**** Supplied text

The biggest hurdle I found from the FSM was how to handle the transmission. My initial thoughts were to get a proper hydraulic transmission jack with tilt control on 2 axis (HF sells a lovely one), but some people I trust (and have done a bunch of these) in my local community said that those were actually a pain because they're always in the way and you're better off either just bear hugging the thing (I lacked confidence in this strategy for reinstalling) or to use a cherry picker on the dog bone mount and a regular floor jack on the tail.

Other than that the only stuff beyond basic tools I needed was a T70 for the transmission oil drain plug, a big socket for the axle nuts (you don't have to pull these but we had the tools to do it easily, getting them out of the way makes the job suck less, and prevents damaging the 20$ a piece axle seals in the transmission I didn't plan to replace), a flywheel holder tool and a torque wrench that can do the sub 20 ftlb values called for in the install procedure. I also picked up some shop supplies: a ton of brakleen to deal with the probable mess in the bellhousing, some grease for the contact points and new gear oil ( I used Motul)

********

> _Questions_
• 1. Translate into Spanish the following sentence from the transmission write-up: "The biggest hurdle I found from the FSM was how to handle the transmission."
• 2. List every tool that the transmission write-up names as needed beyond basic tools.
• 3. Write the next part of the transmission write-up, beginning after its final sentence.

**** Data excerpt

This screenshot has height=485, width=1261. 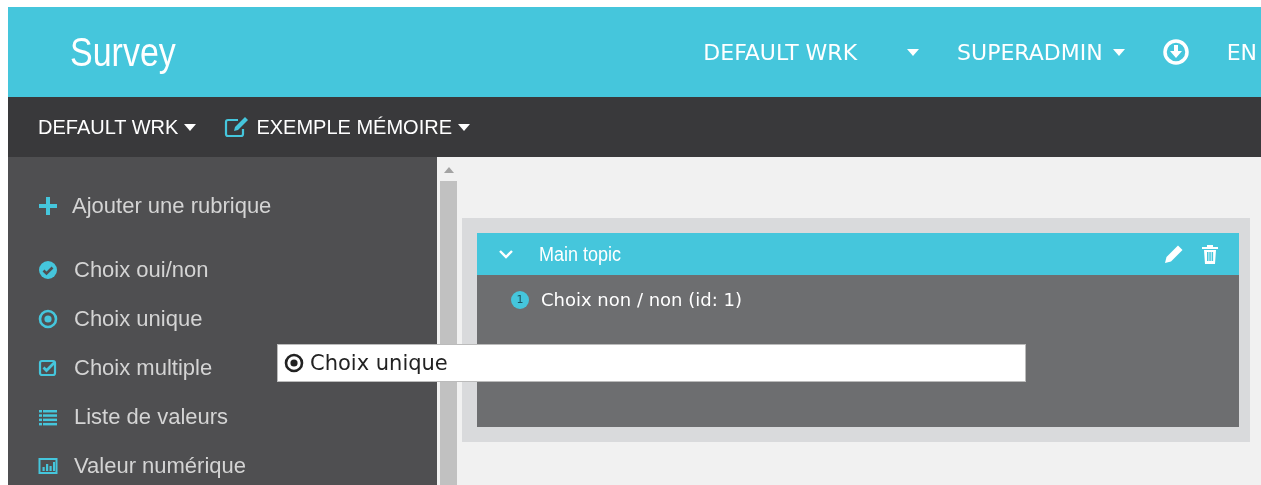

********

> _Answers by item number_
• 1. El mayor obstáculo que encontré a partir del FSM fue cómo manejar la transmisión.

• 2.
- A T70 for the transmission oil drain plug
- A big socket for the axle nuts
- A flywheel holder tool
- A torque wrench that can do the sub 20 ftlb values called for in the install procedure

• 3.
One item of interest was the pivot ball and clutch fork. A company makes fancy replacements with lots of pretty FEA saying that the stock ones are weak, offering an improved 200+dollar replacement for the BRZ and 15+WRX. In my search for knowledge earlier when picking part I found that those parts are the same back to 2006 and frankly you don't find a whole lot of people complaining about breaking those when you search. Given that I decided that those were probably overkill and unnecessary for what I was doing. For a little security just in case mine did happen to be screwed up I popped into my local Subaru dealer's parts department and ask them if they happened to have replacements in stock (they did).

I attended a launch event for the new Impreza (FYI they're pretty nice) at said dealer the Wednesday before doing the job and I into a guy I know from the local club who is a tech there and I was able to bend his ear for a little advice on pitfalls for doing the job. His opinion was of course that it was pretty easy, only a 3 hour job (ha ha don't think it'll go that smooth for me with no lift), and the biggest issues were that the trans likes to seize to the back of the engine and it may need some prying with thin wedges to get it loose, noted that the shift cable should be removed from the top where it is attached to the passenger compartment (not the trans) and that you need to be careful when reinstalling the flywheel because there's a tone ring for the crank position sensor behind it that you need to make sure stays clocked in its locating features or you're going to have a really crappy day when you finish and go to start the thing.... So armed with that advice and the promise that they'd come give us a hand Sunday if we got stuck Saturday and couldn't finish by ourselves I felt pretty confident about the job.

On to the pictures

Assemble friends:


Undo everything on top, grounds, slave, starter, dogbone, top trans bolts

Get the car high enough to get the trans mission out from under but not so high as to be a pain to put it back in place


Undo the LBJ, pull the half shafts (make sure you drain the fluid first or this'll be reall messy), drive shaft, shifter cables, heat shield, I piple (thank god I have a 2 piece J)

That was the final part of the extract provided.